|Caliber||9x19mm Luger / Parabellum|
|Weight||3.8 kg empty|
|Length (stock closed/open)||610 / 870 mm|
|Barrel length||340 mm|
|Rate of fire||600 rounds per minute|
|Magazine capacity||32 rounds|
The Rexim Favor submachine gun was developed in the early 1950s by the Swiss company Rexim S.A. Some sources claim that in fact this weapon was designed in France, but its plans were stolen from French MAT factory and carried over to Switzerland. Production of this weapon was contracted to the Spanish company La Coruna, although all sales were handled by the Swiss company. About 5 thousands of these sumbachine guns were manufactured between 1955 and 1957, but due to the lack of sales Rexim company went bankrupt. During 1960s, at least some of these submachine guns ended up in Turkey, being used by Turkish army. Overall, this weapon was overly complicated, and despite being offered in many versions, it found no takers except the already mentioned Turkish military.

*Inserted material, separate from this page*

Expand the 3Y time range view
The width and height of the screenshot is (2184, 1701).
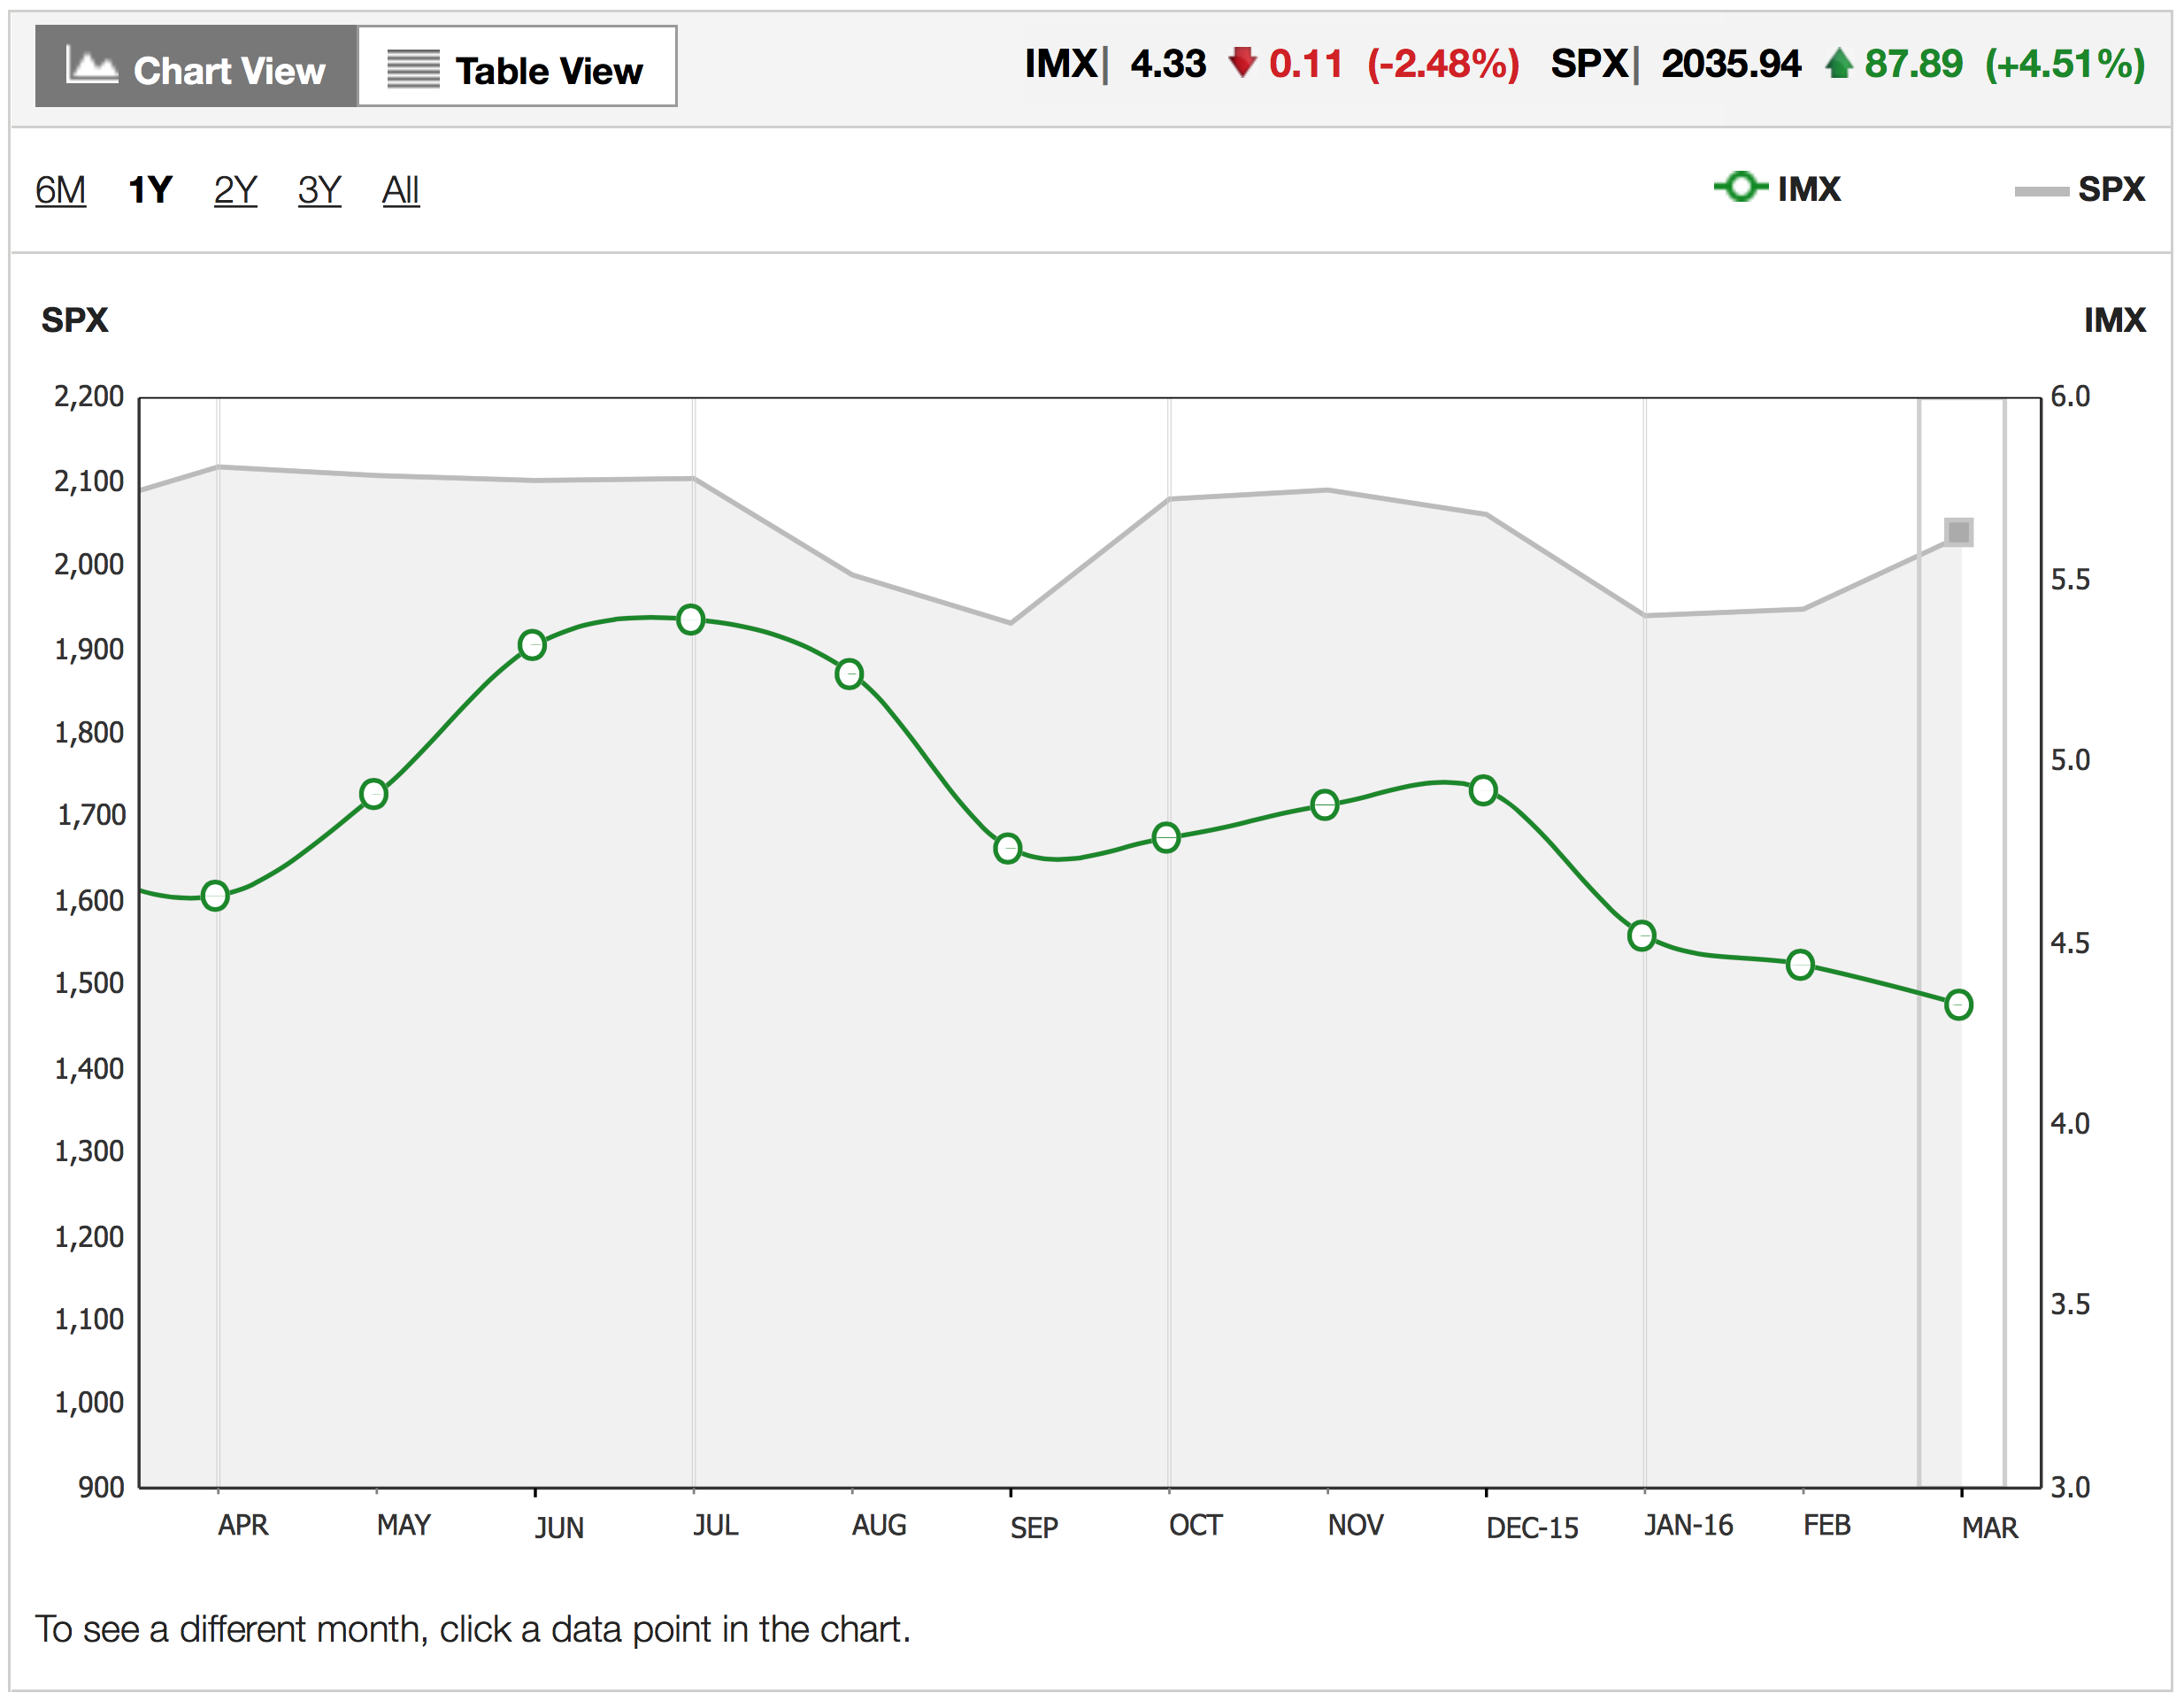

The Rexim Favor submachine gun is a simple blowback weapon that fires from closed bolt. It has a separate annular striker which is operated by separate spring of large diameter, that is located around the bolt return spring. Gun fires in single shots or full automatic, thanks to the fire mode selector located above the front of the trigger guard on the right side of the gun. One noticeable feature of the Rexim Favor submachine gun is that its barrel can be easily removed by unscrewing the barrel nut and pulling the barrel forward. Several barrel lenghts were offered with this machine gun, with or without ventilated barrel shoriud and muzzle compensator. Feed was from detachable double-stack box magazines with single feed position. Standard sights were adjustable for range from 50 to 500 meters. Guns were offered with skeletonized, side-folding metallic buttstocks or with solid wooden buttstocks. Another unusual feature of teh Rexim Favor guns was the integral spike bayonet, which was caried below the barrel and pointing to the rear when not required, and re-installed pointing foward when the hand-to-hand combat was imminent.